GUE x GUE LIMIT LAW AT HARD SHOCKS IN ASEP
成果类型:
Article
署名作者:
Nejjar, Peter
署名单位:
University of Bonn
刊物名称:
ANNALS OF APPLIED PROBABILITY
ISSN/ISSBN:
1050-5164
DOI:
10.1214/20-AAP1591
发表日期:
2021
页码:
321-350
关键词:
markov-processes
fluctuations
tasep
particle
摘要:
We consider the asymmetric simple exclusion process (ASEP) on Z with initial data such that in the large time particle density rho(.) a discontinuity (shock) at the origin is created. At the shock, the value of rho jumps from zero to one, but rho(-epsilon), 1 - rho(epsilon) > 0 for any epsilon > 0. We are interested in the rescaled position of a tagged particle which enters the shock with positive probability.
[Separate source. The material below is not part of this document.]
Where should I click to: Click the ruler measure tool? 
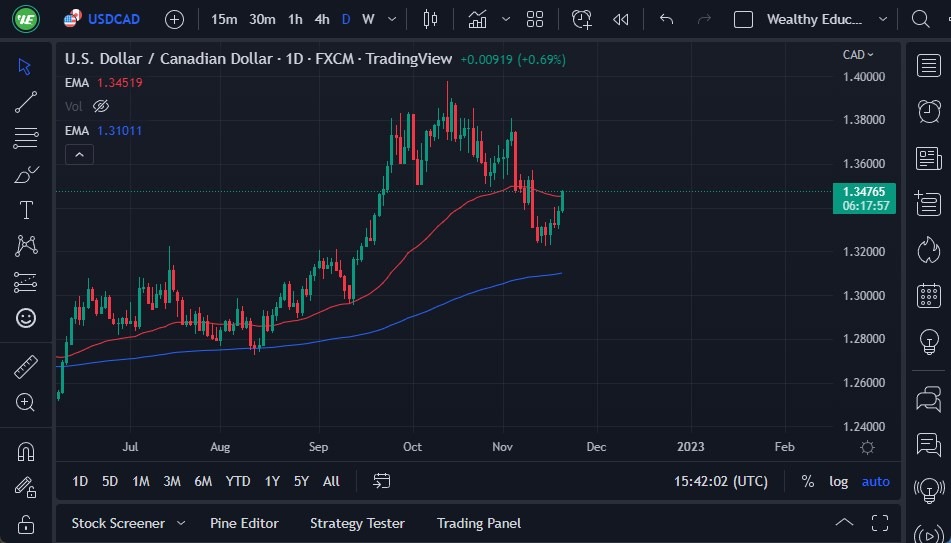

We show that, inside the shock region, the particle position has the KPZ-typical 1/3 fluctuations, a F-GUE x F-GUE limit law and a degenerated correlation length. Outside the shock region, the particle fluctuates as if there was no shock. Our arguments are mostly probabilistic, in particular, the mixing times of countable state space ASEPs are instrumental to study the fluctuations at shocks.